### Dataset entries
=======
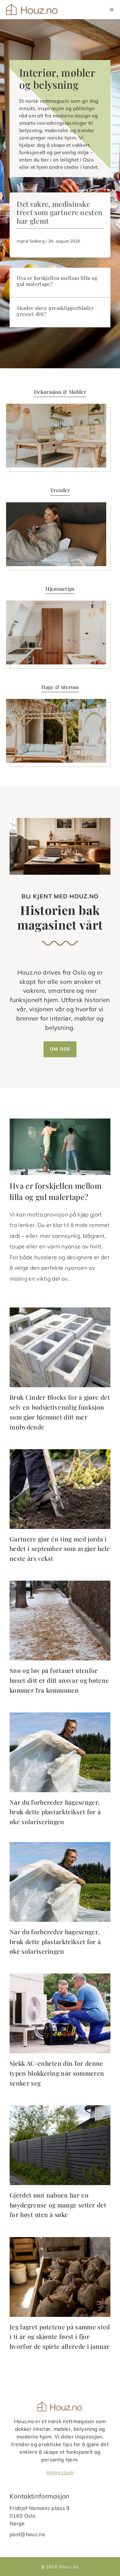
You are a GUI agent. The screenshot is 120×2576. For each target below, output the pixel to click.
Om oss (60, 1049)
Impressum (60, 2472)
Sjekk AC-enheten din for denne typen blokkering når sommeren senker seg (57, 2073)
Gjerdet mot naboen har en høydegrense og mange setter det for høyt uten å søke (58, 2205)
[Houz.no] (32, 9)
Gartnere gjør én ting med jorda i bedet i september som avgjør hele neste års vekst (60, 1548)
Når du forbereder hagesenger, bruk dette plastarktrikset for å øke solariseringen (55, 1812)
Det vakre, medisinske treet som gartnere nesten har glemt (59, 212)
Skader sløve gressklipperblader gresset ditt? (55, 310)
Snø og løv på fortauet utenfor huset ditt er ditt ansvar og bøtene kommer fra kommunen (59, 1680)
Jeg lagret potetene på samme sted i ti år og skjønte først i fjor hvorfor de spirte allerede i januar (60, 2336)
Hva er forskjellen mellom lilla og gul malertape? (57, 280)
=======
### WHAT TO WORK ON
In the entries above, find the line with "Impressum (60, 2472)" and the line with "[Houz.no] (32, 9)", then set down exactly those two and every line between them, nothing else.

### WRITTEN ANSWER
Impressum (60, 2472)
Sjekk AC-enheten din for denne typen blokkering når sommeren senker seg (57, 2073)
Gjerdet mot naboen har en høydegrense og mange setter det for høyt uten å søke (58, 2205)
[Houz.no] (32, 9)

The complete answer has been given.